Records excerpted from a collection
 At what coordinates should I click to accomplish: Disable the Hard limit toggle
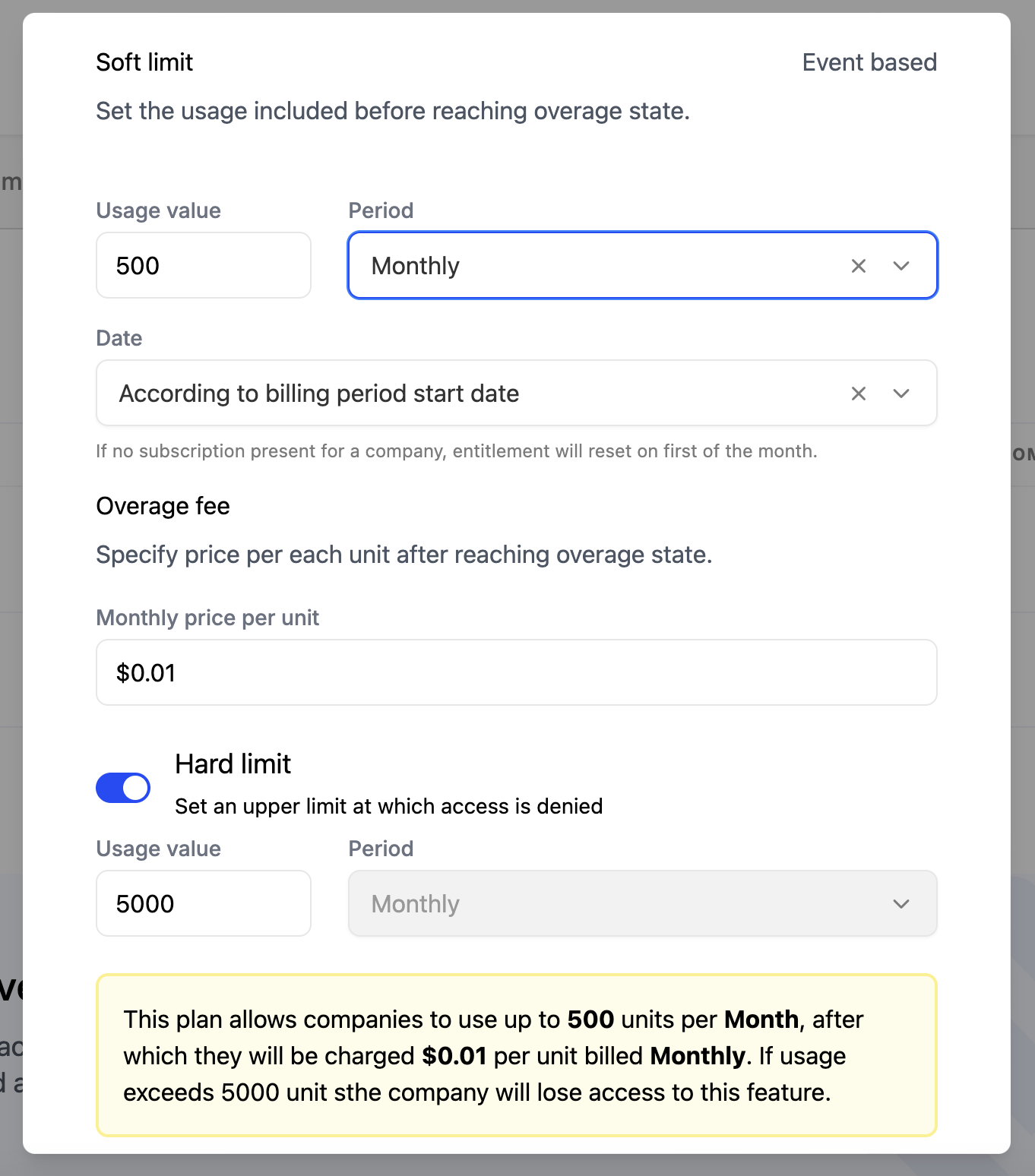tap(122, 788)
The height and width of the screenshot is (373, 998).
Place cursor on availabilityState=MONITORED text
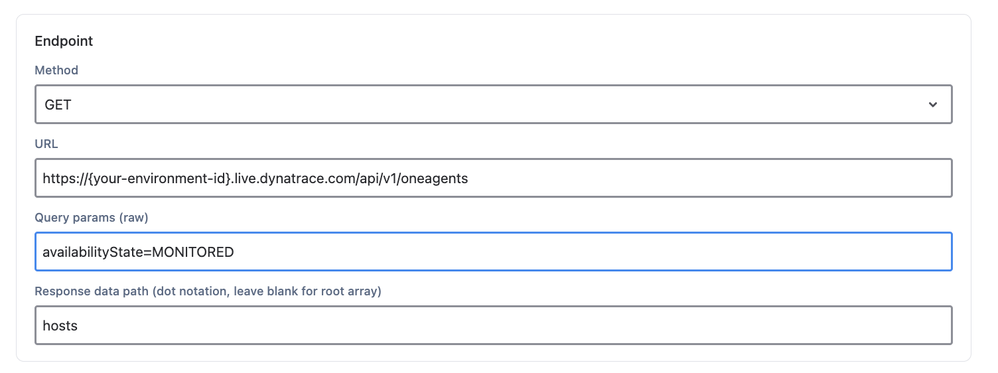coord(138,252)
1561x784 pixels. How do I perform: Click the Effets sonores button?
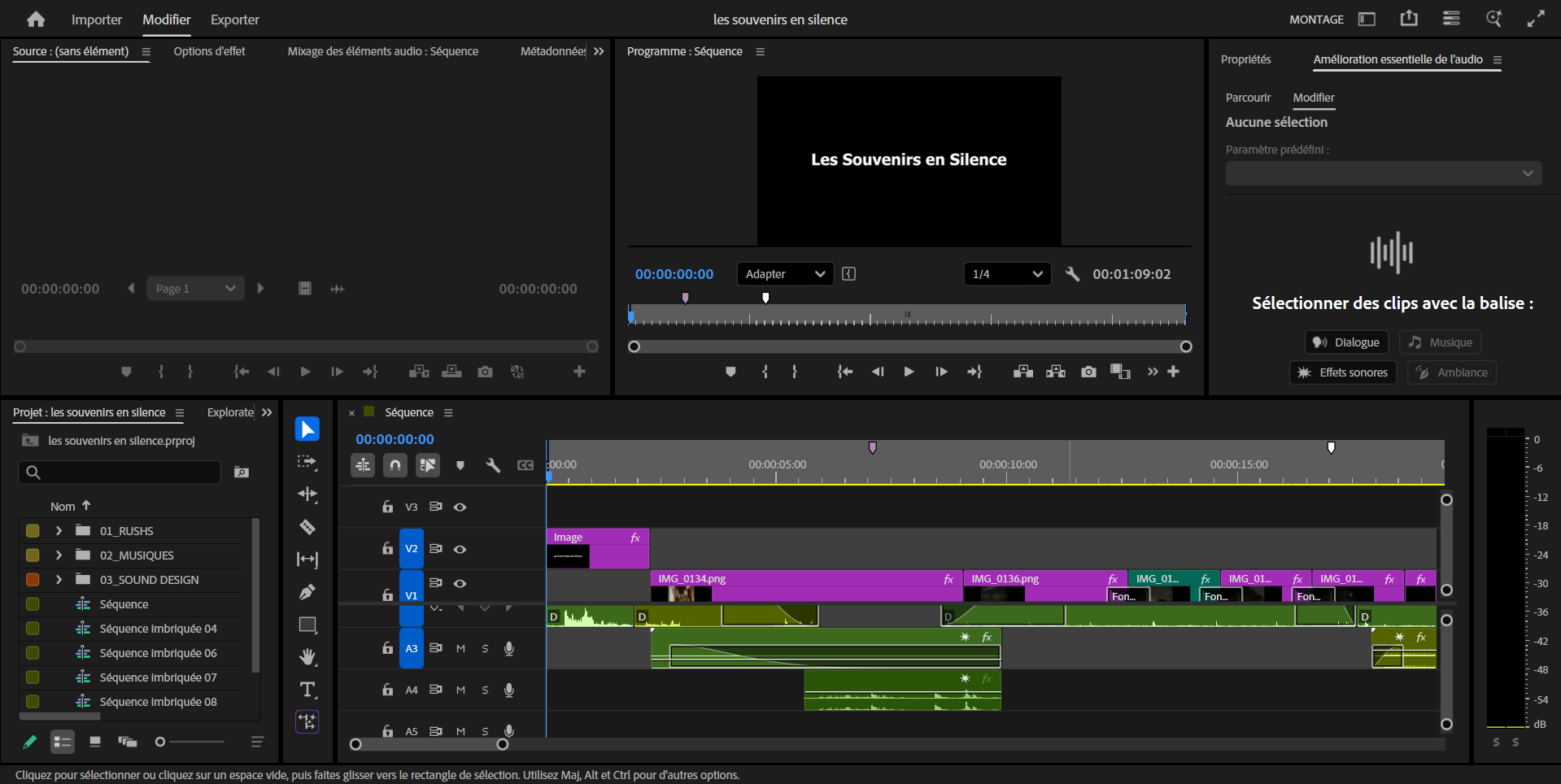click(1343, 372)
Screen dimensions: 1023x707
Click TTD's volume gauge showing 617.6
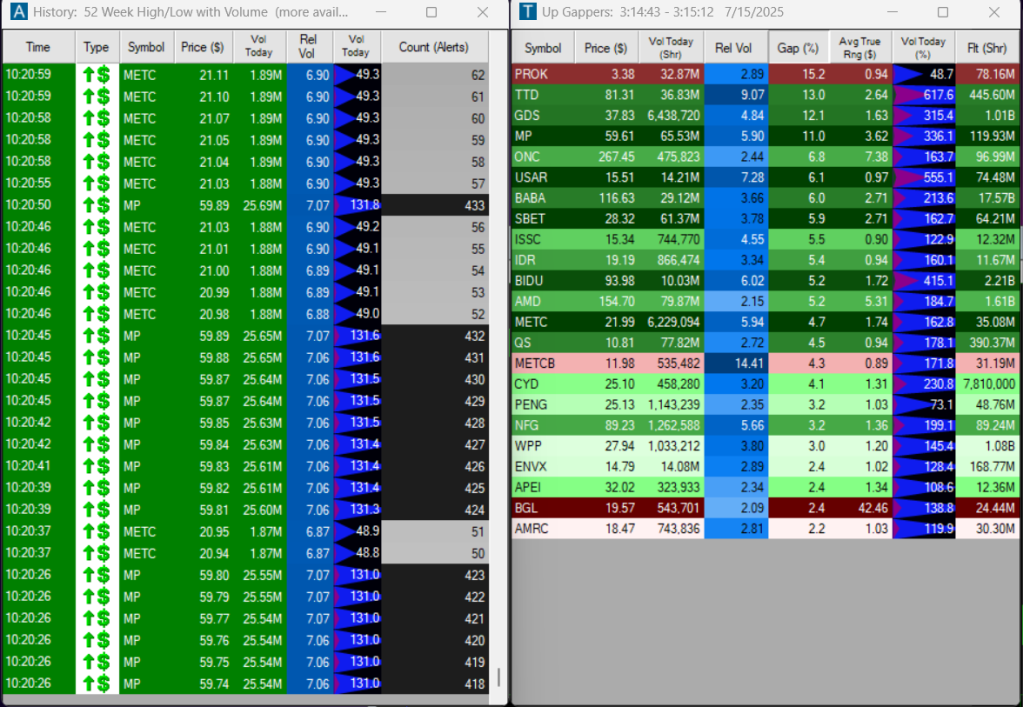coord(923,95)

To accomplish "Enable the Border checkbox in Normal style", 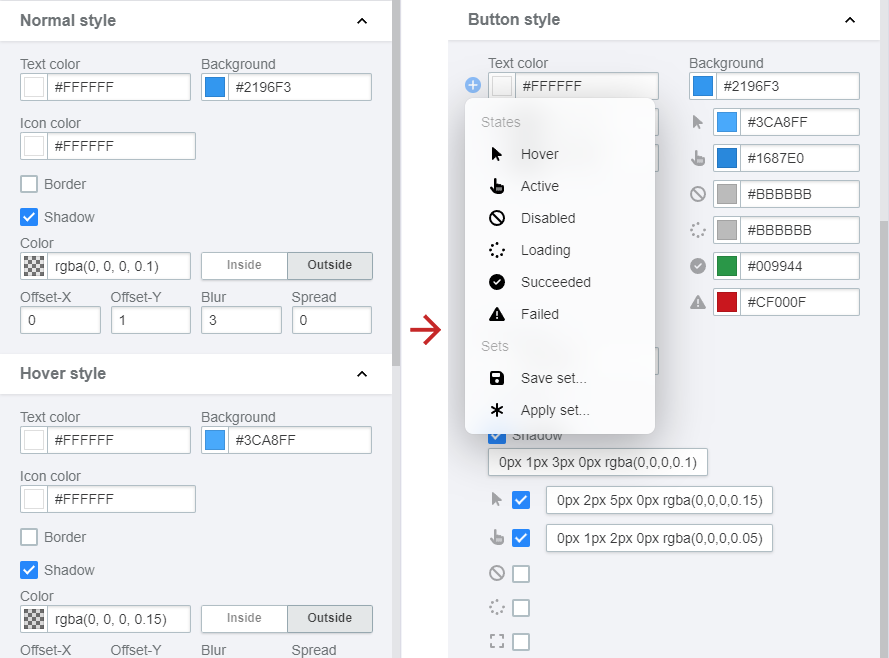I will 28,184.
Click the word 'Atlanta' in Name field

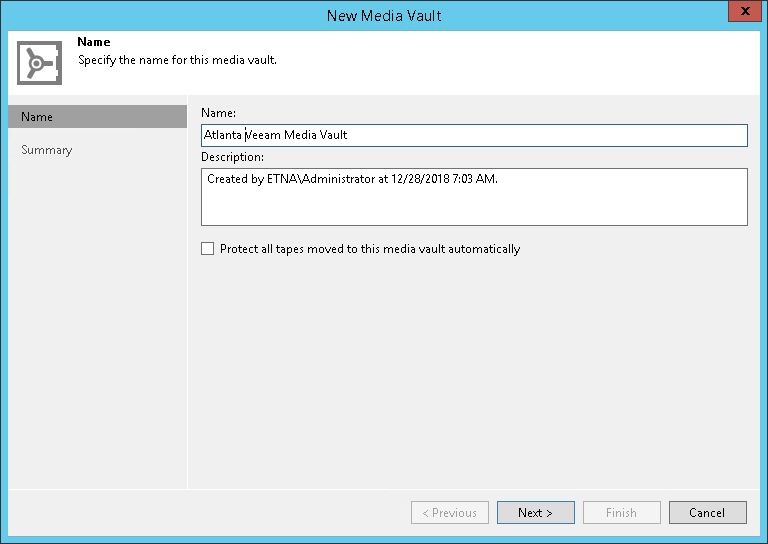pos(222,135)
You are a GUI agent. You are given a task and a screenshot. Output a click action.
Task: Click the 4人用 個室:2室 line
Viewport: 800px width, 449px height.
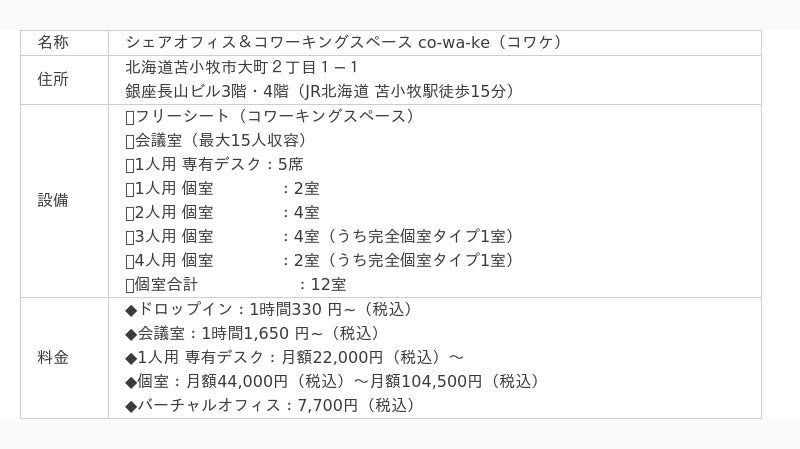click(320, 260)
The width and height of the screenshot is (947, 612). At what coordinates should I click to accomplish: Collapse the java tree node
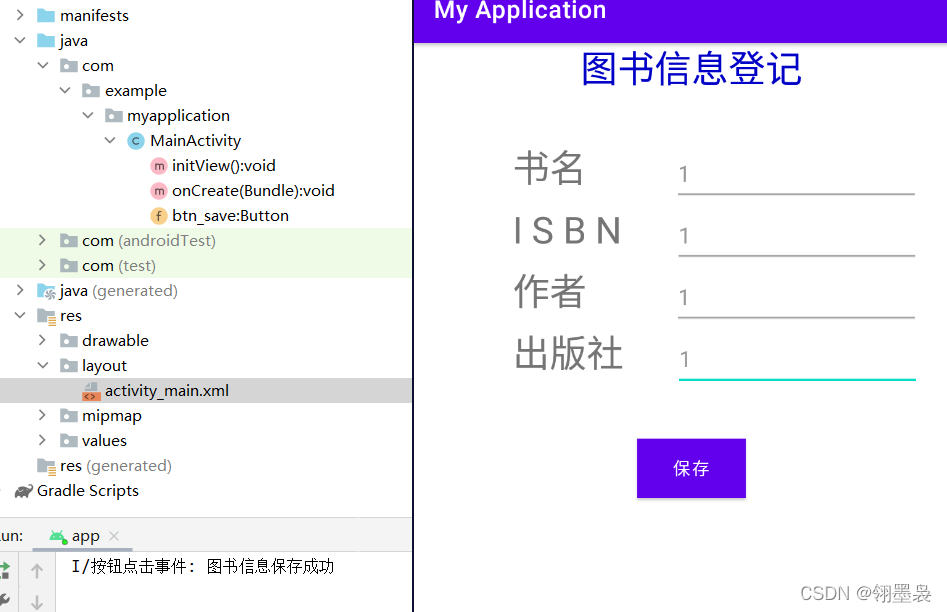click(x=20, y=40)
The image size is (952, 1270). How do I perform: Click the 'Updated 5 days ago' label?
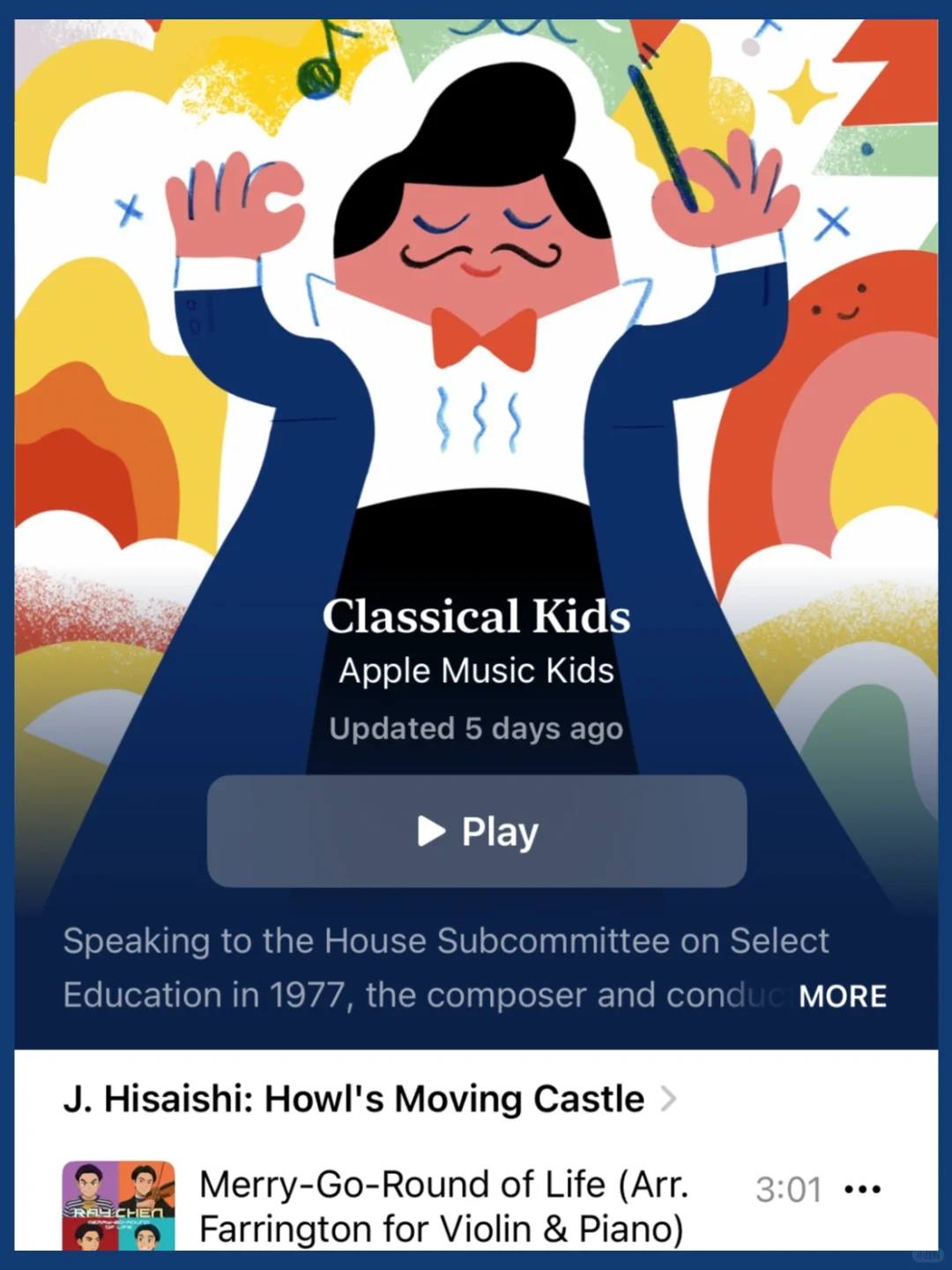[477, 728]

AIM OF THE EXERCISE: Write out again the lines from the one with "Click the word 'Atlanta' in Name field" through the end of the records exactly, without any of the pictures.

SOLUTION BELOW:
Click the word 'Atlanta' in Name field

pos(222,135)
You are a GUI agent. You are given a task and a screenshot. Output a click action.
Task: Click the 4人用 個室:2室 line
Viewport: 800px width, 449px height.
click(320, 260)
The width and height of the screenshot is (947, 612). At what coordinates should I click to accomplish: Collapse the java tree node
click(x=20, y=40)
The image size is (952, 1270). How do I perform: Click the 'Updated 5 days ago' label?
[477, 728]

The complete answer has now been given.